Seven Premier Scottish highland dancers ranging in age from 22 – 46 took the stage on Saturday, September 3rd to compete in the Wisconsin Scottish Festival held in Waukesha, WI.    The competition offered a “special” event category established to cater to the seasoned, former competitive dancers that were enticed to come out of retirement, dust off their gillies, locate suitable outfits, renew their FUSTA cards and challenge themselves to get on stage with their contemporaries.  Several “goals” were met.  The goal of being able to participate, the goal of winning a “Badgie” medal, and the personal goal of proving to themselves and the audience that they could still do it!  Each one of them are still passionately interested and still enjoy highland dancing but recognize that they are no longer able to compete against the teenagers. This particular competition has a very unique logo featuring an adorable Wisconsin badger wearing a kilt, so the fact that medals were offered as the prize in this category just added to the excitement for the participating dancers.  The 25 & Over Category offered cut steps with a Lilt, Village Maid, Fling and Triubhas as an enticement.

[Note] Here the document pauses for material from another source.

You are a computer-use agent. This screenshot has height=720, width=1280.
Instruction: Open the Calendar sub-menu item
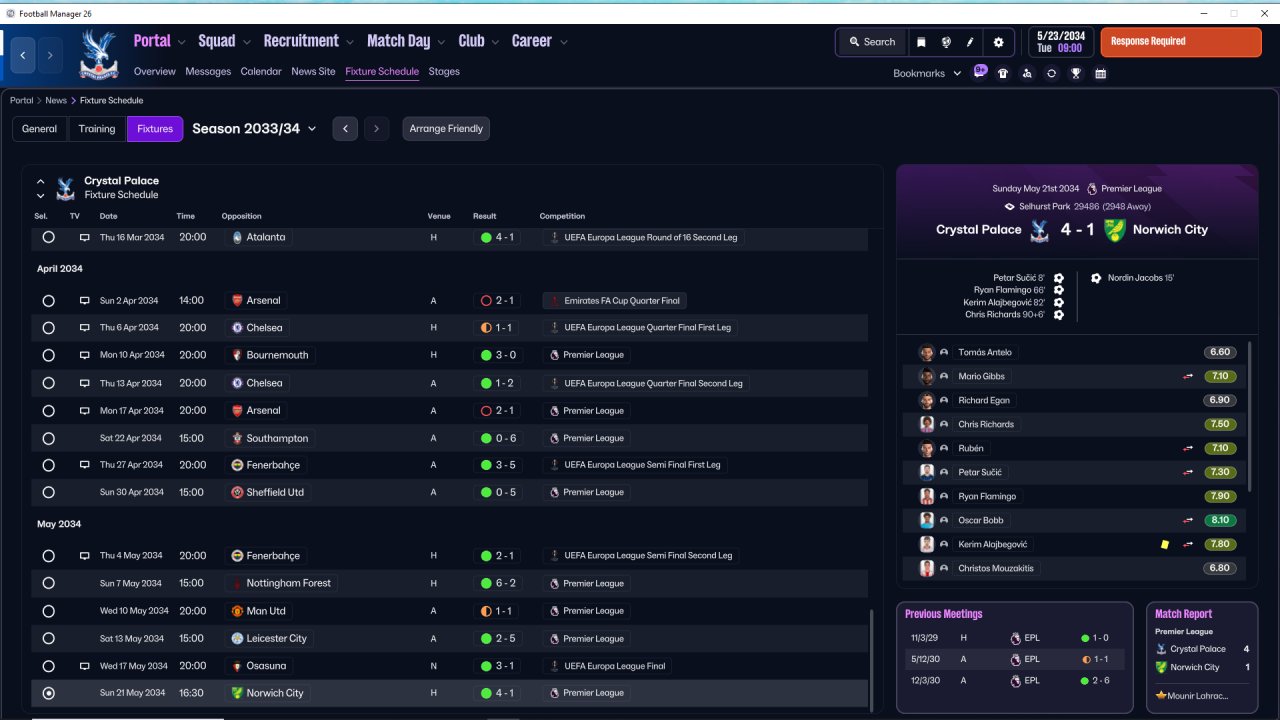tap(261, 72)
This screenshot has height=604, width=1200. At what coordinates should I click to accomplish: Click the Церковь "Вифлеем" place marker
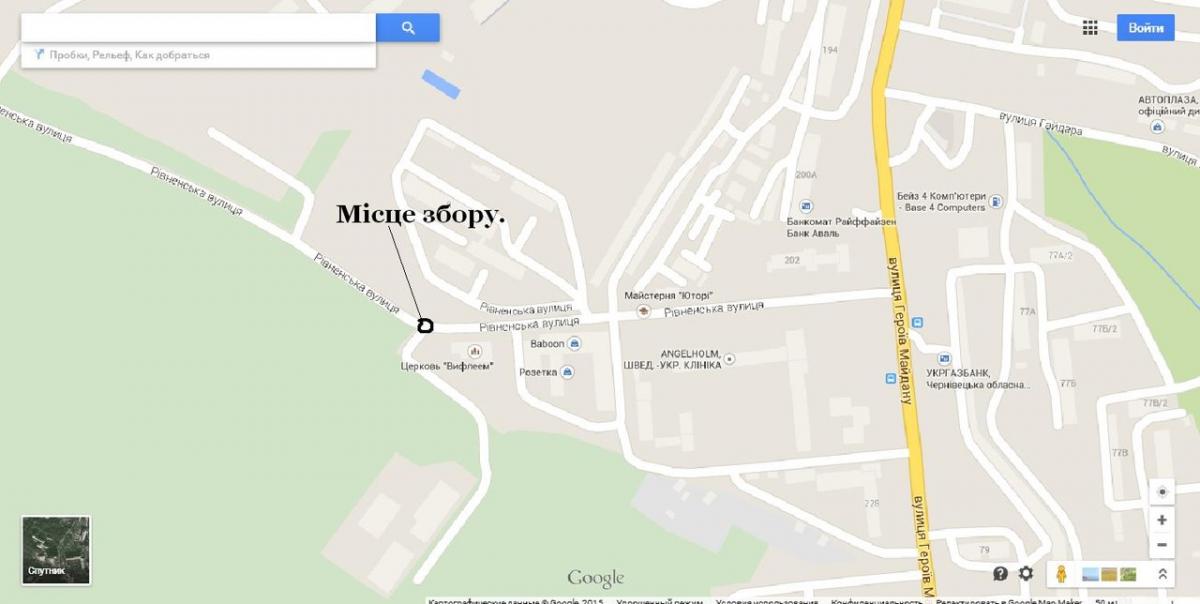pos(474,351)
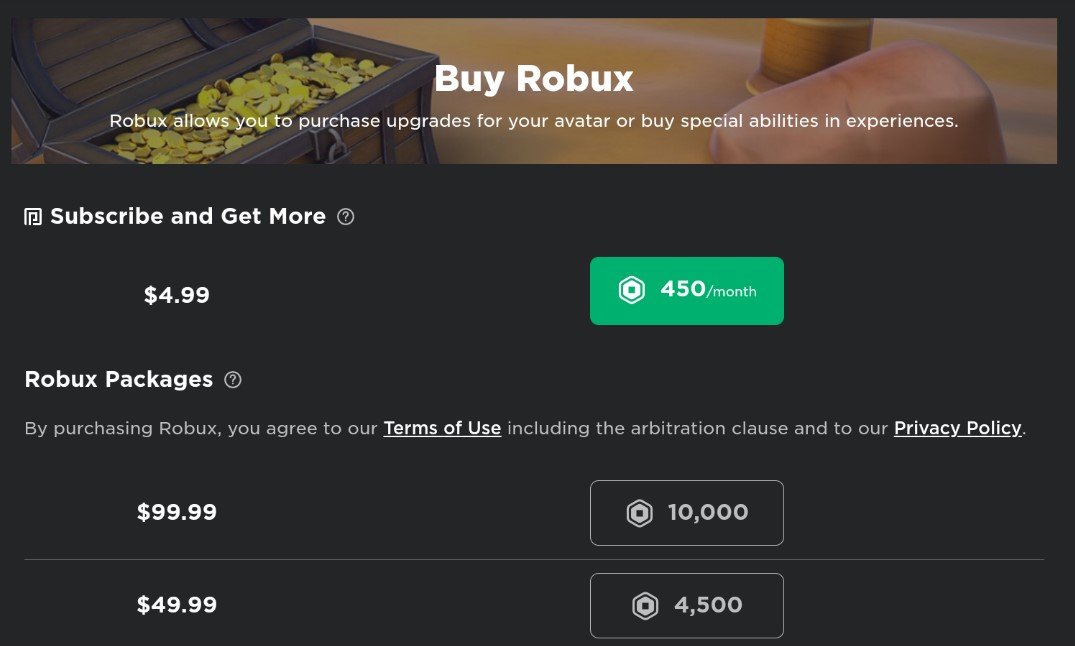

With the goal of “encouragement”, the Premier age groups were modified the day of the event to better suit the entry.  For the “actively competing” dancers there was a 14 & Under, and a 15 & Under 21 category.  For the veteran dancers the adult entry was split into a 22 & Under 40 and 40 & Over.  There were 4 competitors in the 22 & Under 40 and 3 in the 40 & Over. Everyone went home a WINNER!   All the dancers received a great round of applause as those in the audience appreciated what it took for each one of them to get up the courage and the nerve to get back on stage and compete. Of the four dancers in the “younger” category, one just graduated from college, one has just moved back to the US from several years abroad and is teaching with one of the other competitors in the category, and one is still actively dancing in a performance group. Of the three in the 40 & Over, two are sisters that managed to never compete against each other when they were actively dancing, and one was the mother of two current dancers.  Family bragging rights were spared as the sisters each received the same combination of medals and “tied” in this event.

All agreed that they had a wonderful experience and plan to compete again next year at this event.  They even indicated that they would participate in other competitions in the area if a similar category break down was offered.   It is already in the works for adding this category to two additional Midwest competitions in 2012!